EXERCISE REQUIREMENTS: Rewrite the rows below with every "Instruction" changed to "Goal" and nothing else altered, leaving out the pictures.

LISTING:
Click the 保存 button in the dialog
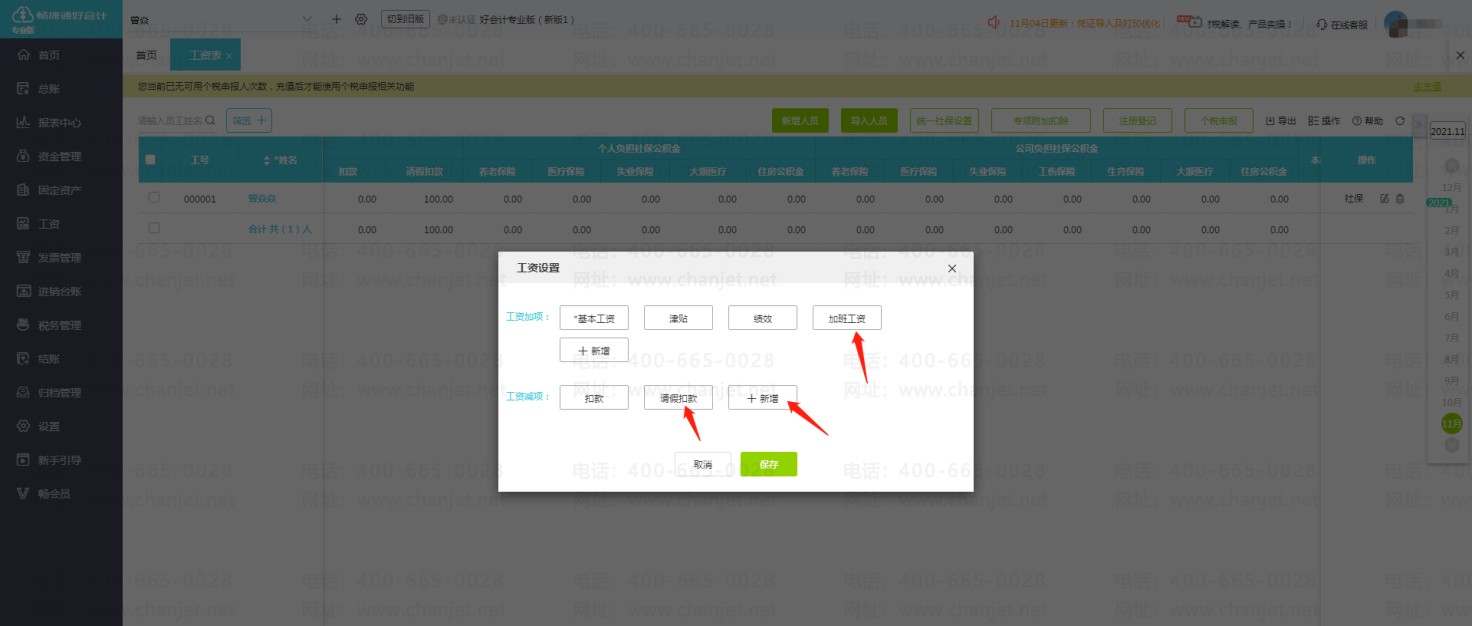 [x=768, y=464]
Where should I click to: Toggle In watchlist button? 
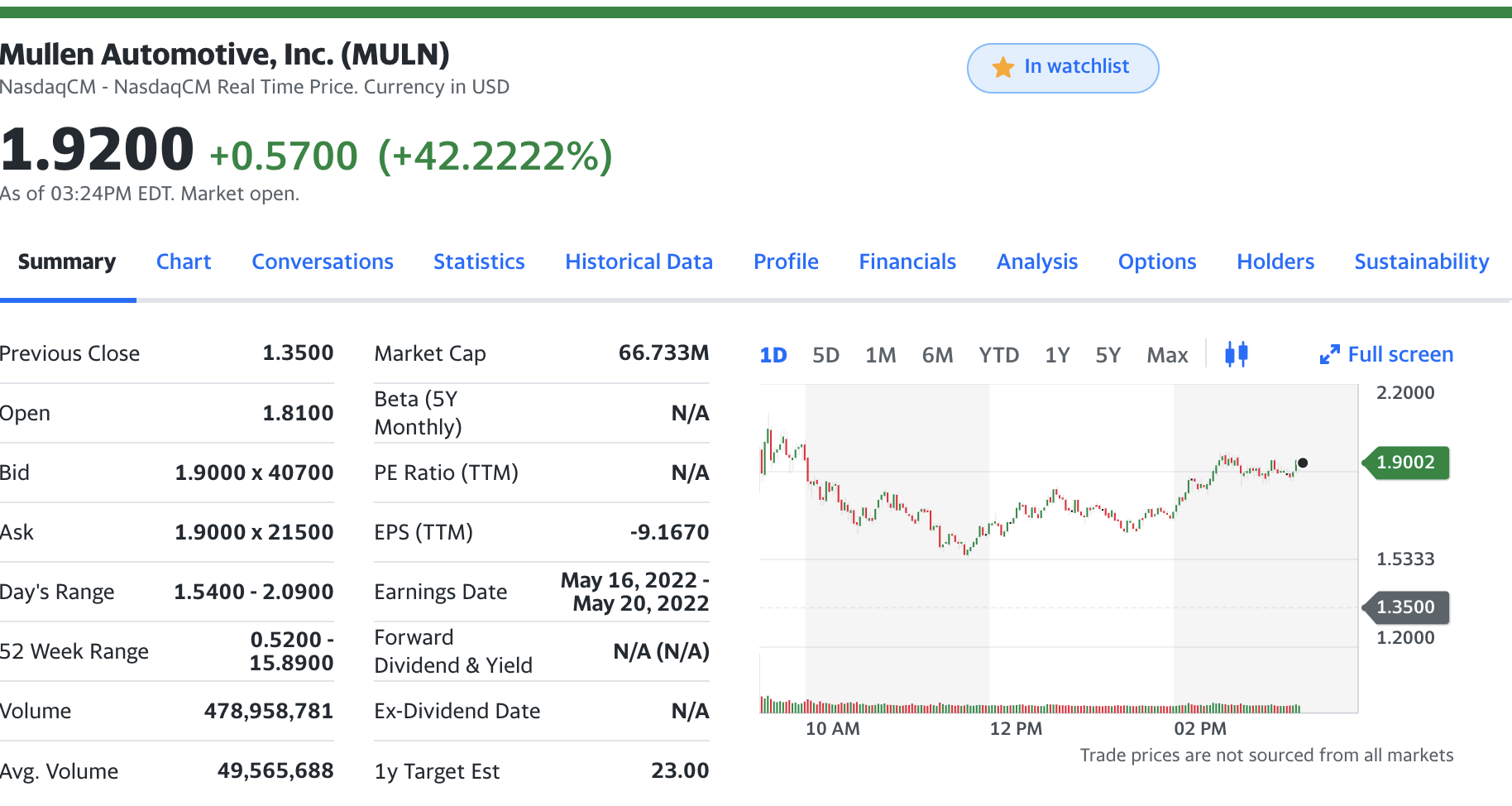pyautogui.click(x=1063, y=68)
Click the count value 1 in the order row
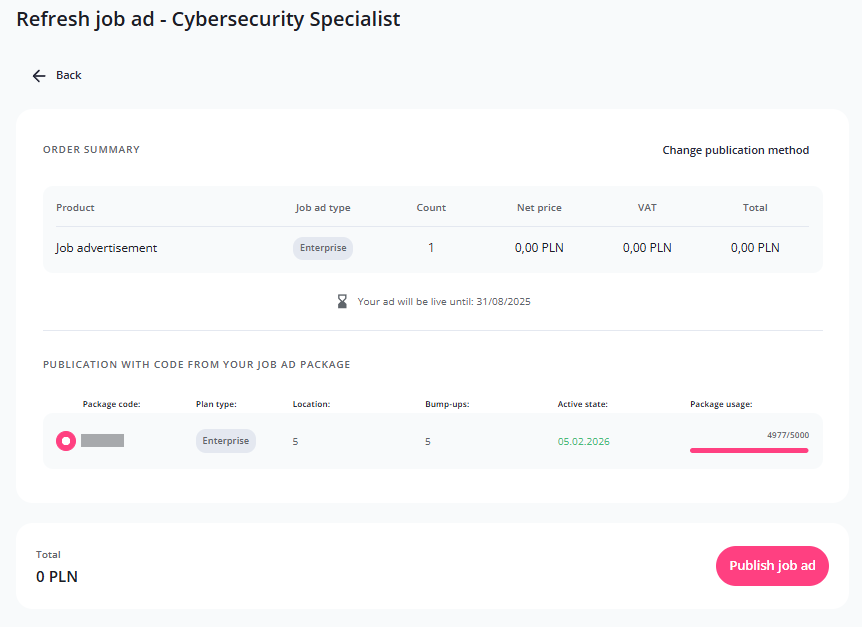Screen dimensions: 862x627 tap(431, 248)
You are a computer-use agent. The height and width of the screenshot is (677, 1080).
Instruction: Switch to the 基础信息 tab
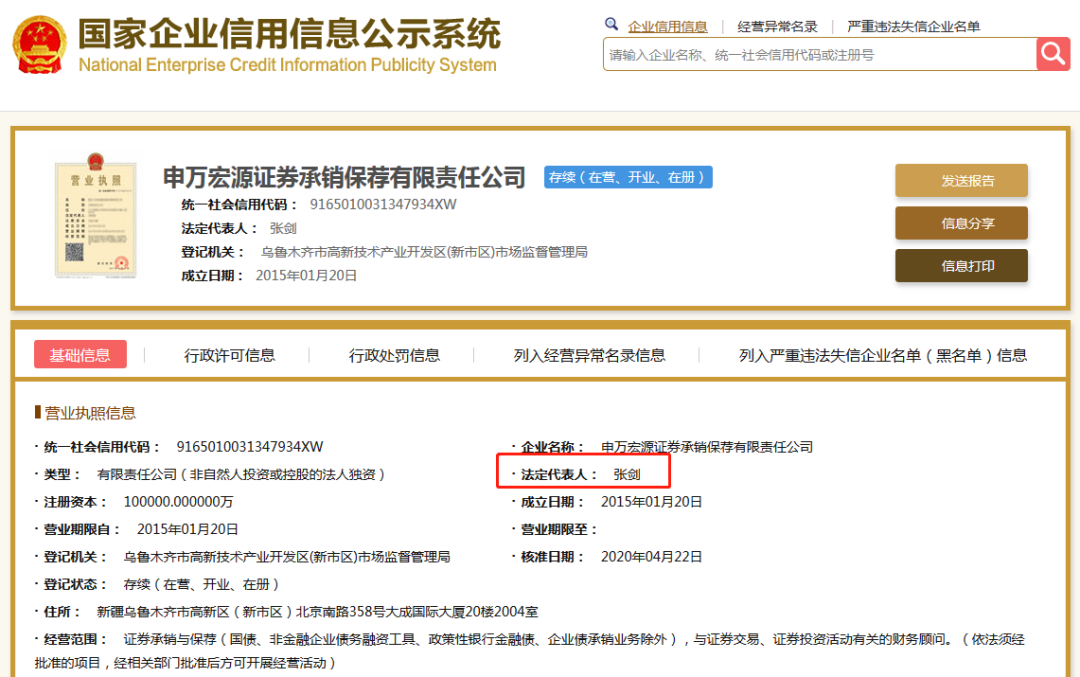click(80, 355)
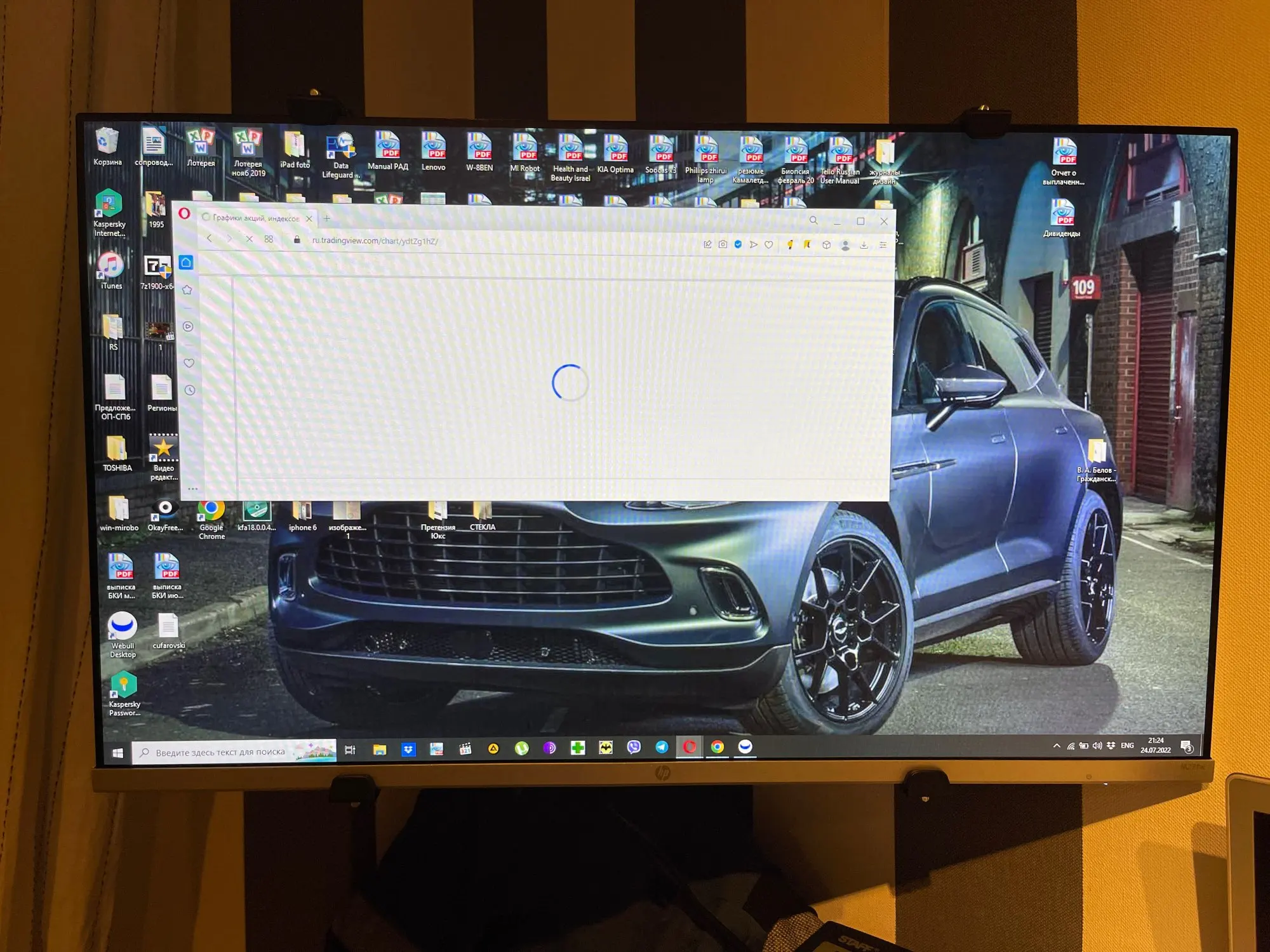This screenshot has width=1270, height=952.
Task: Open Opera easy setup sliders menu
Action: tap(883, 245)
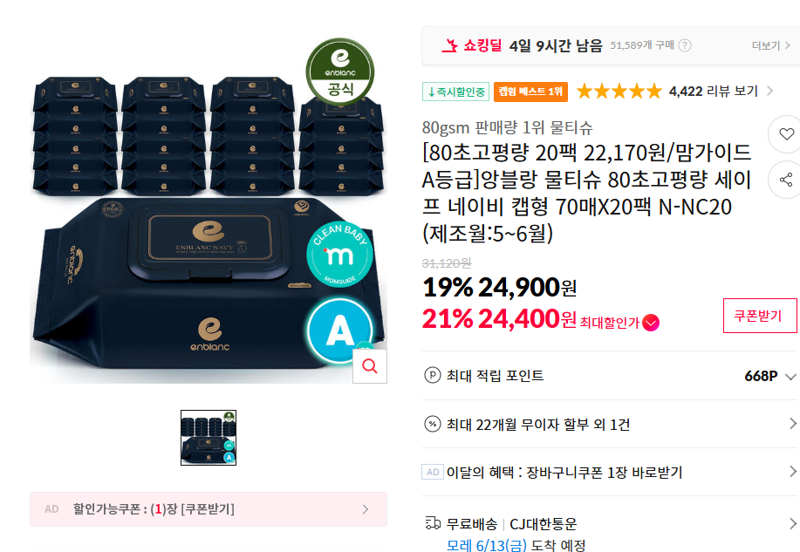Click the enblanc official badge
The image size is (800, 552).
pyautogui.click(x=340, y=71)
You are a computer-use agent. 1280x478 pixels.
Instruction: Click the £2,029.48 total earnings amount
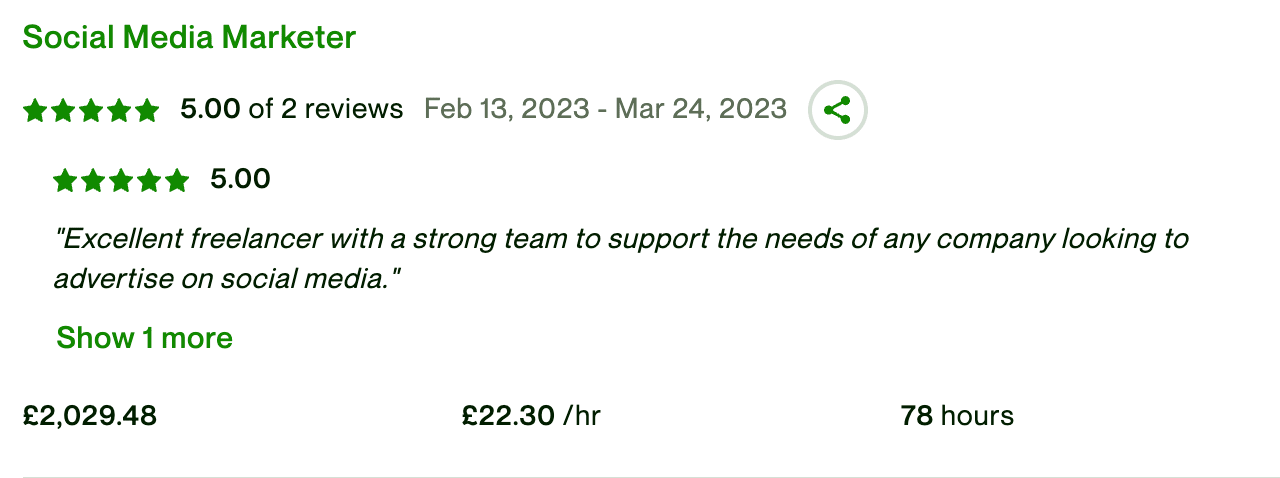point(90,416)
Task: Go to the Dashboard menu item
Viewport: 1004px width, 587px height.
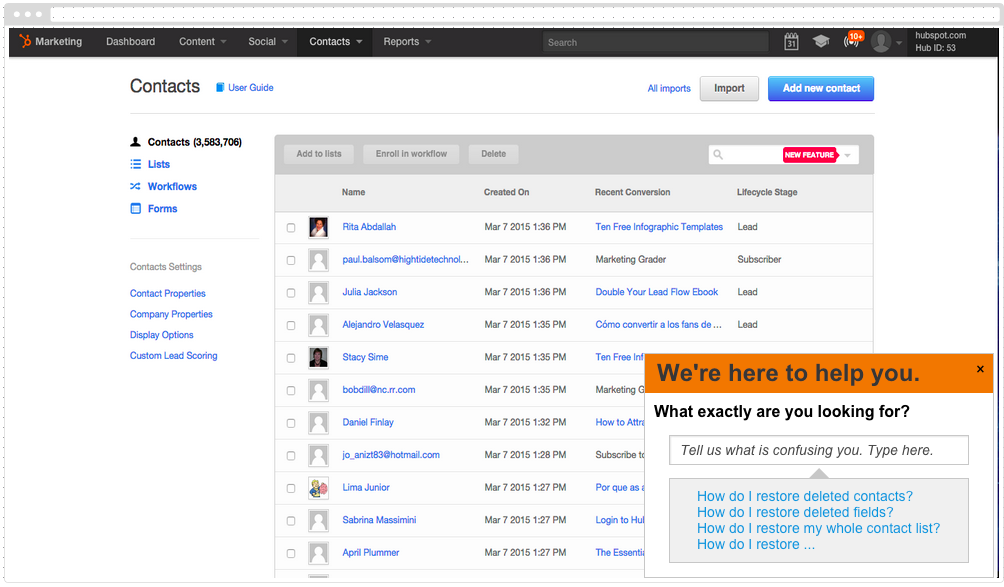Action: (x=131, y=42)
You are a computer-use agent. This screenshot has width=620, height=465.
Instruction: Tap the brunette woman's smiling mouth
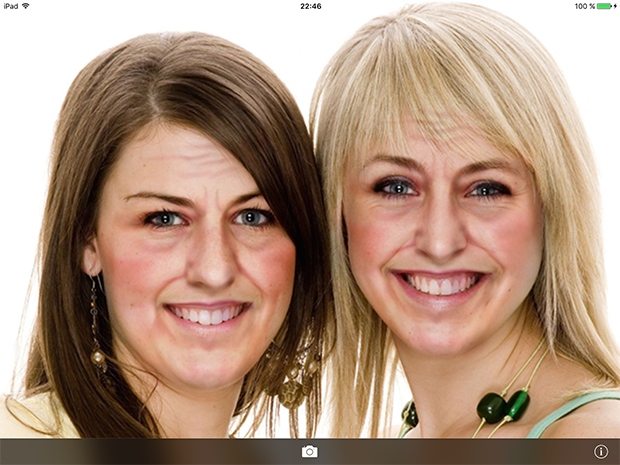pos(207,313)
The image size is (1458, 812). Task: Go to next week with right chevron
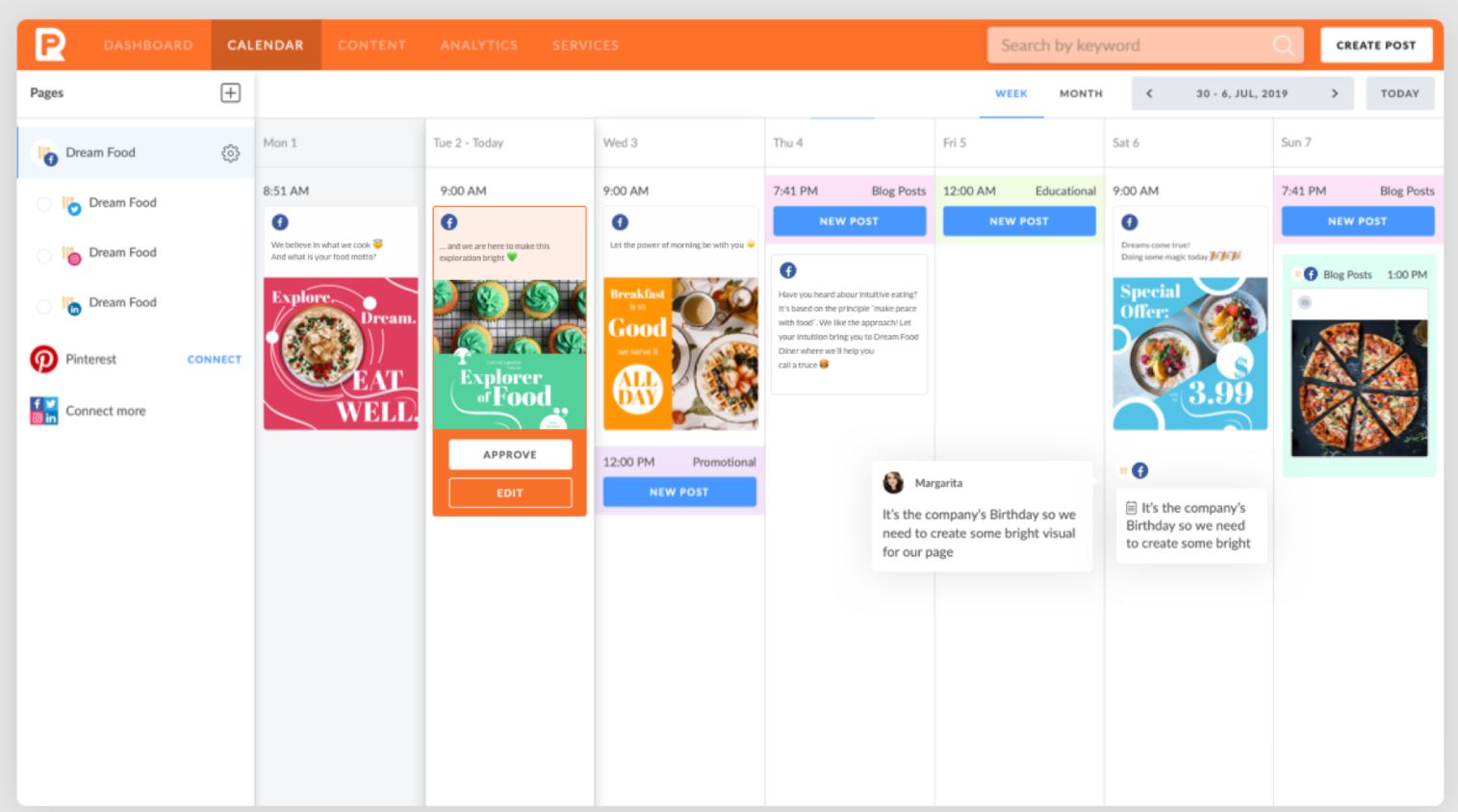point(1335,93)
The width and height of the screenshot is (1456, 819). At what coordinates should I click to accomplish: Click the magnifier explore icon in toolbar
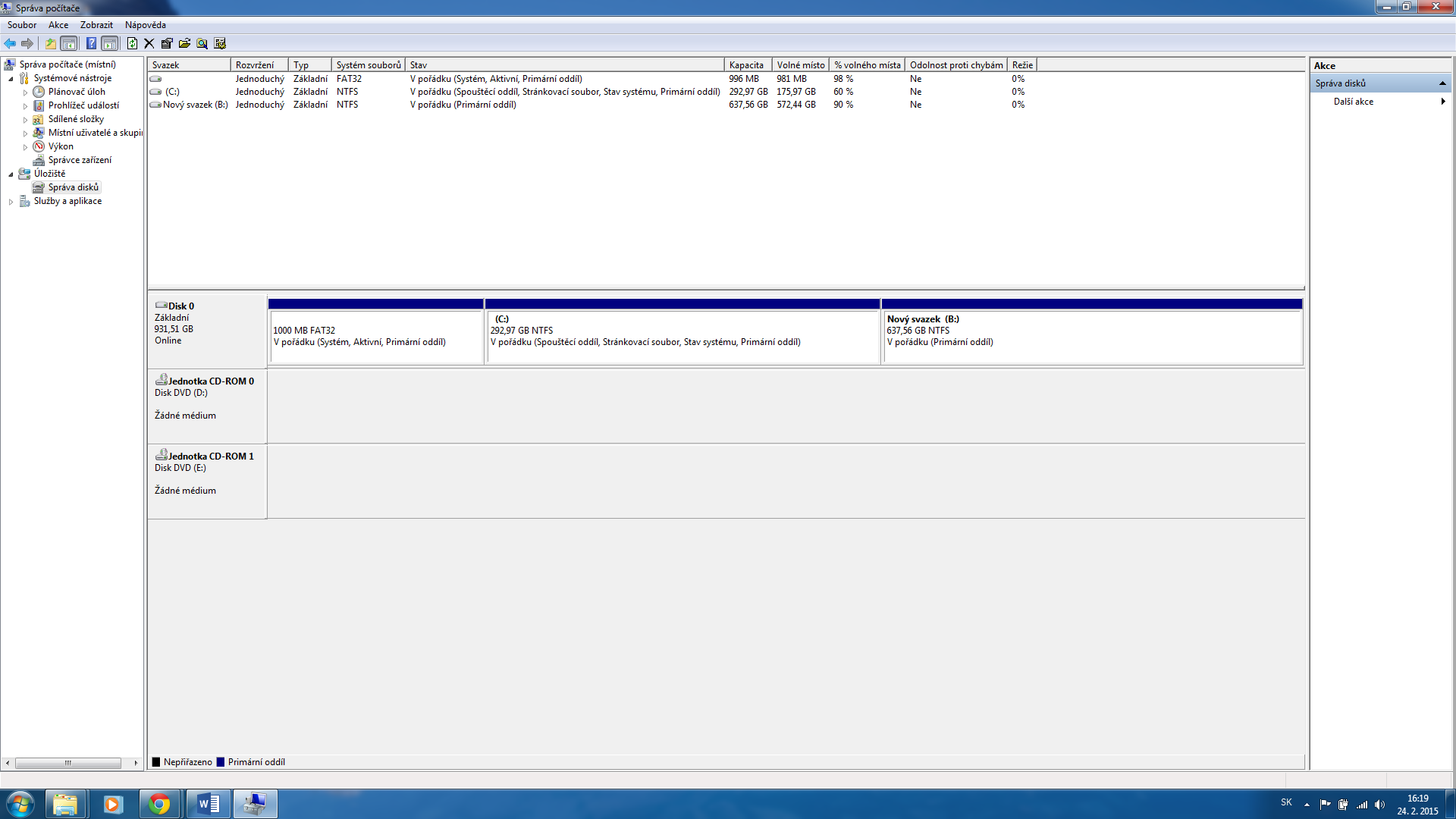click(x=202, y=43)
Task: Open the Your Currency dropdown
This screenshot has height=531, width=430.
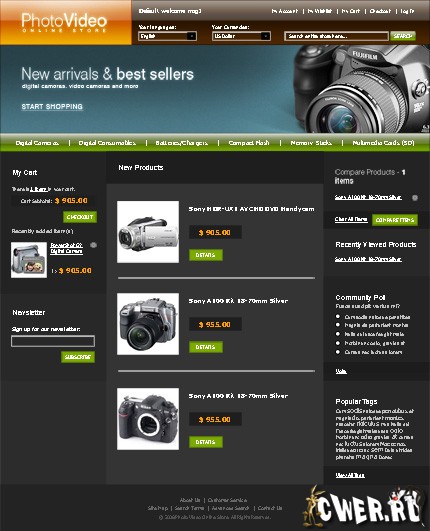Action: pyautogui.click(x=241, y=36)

TASK RESPONSE:
Click the 保存 button in the dialog
 [x=768, y=464]
Where should I click to: Toggle In watchlist button? 
pyautogui.click(x=1063, y=68)
Click the count value 1 in the order row
Screen dimensions: 862x627 tap(431, 248)
You are a computer-use agent. The height and width of the screenshot is (677, 1080).
Goal: Switch to the 基础信息 tab
click(80, 355)
This screenshot has width=1270, height=952.
Task: Open Opera easy setup sliders menu
Action: tap(883, 245)
Click the enblanc official badge
The image size is (800, 552).
pyautogui.click(x=340, y=71)
You are a computer-use agent. 1280x478 pixels.
Goal: Click the £2,029.48 total earnings amount
point(90,416)
Task: Go to the Dashboard menu item
Viewport: 1004px width, 587px height.
Action: (x=131, y=42)
You are a computer-use agent. This screenshot has width=620, height=465.
Goal: Tap the brunette woman's smiling mouth
pos(207,313)
The image size is (1458, 812). Task: Go to next week with right chevron
point(1335,93)
The width and height of the screenshot is (1456, 819). At what coordinates should I click to accomplish: Click the magnifier explore icon in toolbar
click(x=202, y=43)
Task: Open the Your Currency dropdown
This screenshot has height=531, width=430.
Action: pyautogui.click(x=241, y=36)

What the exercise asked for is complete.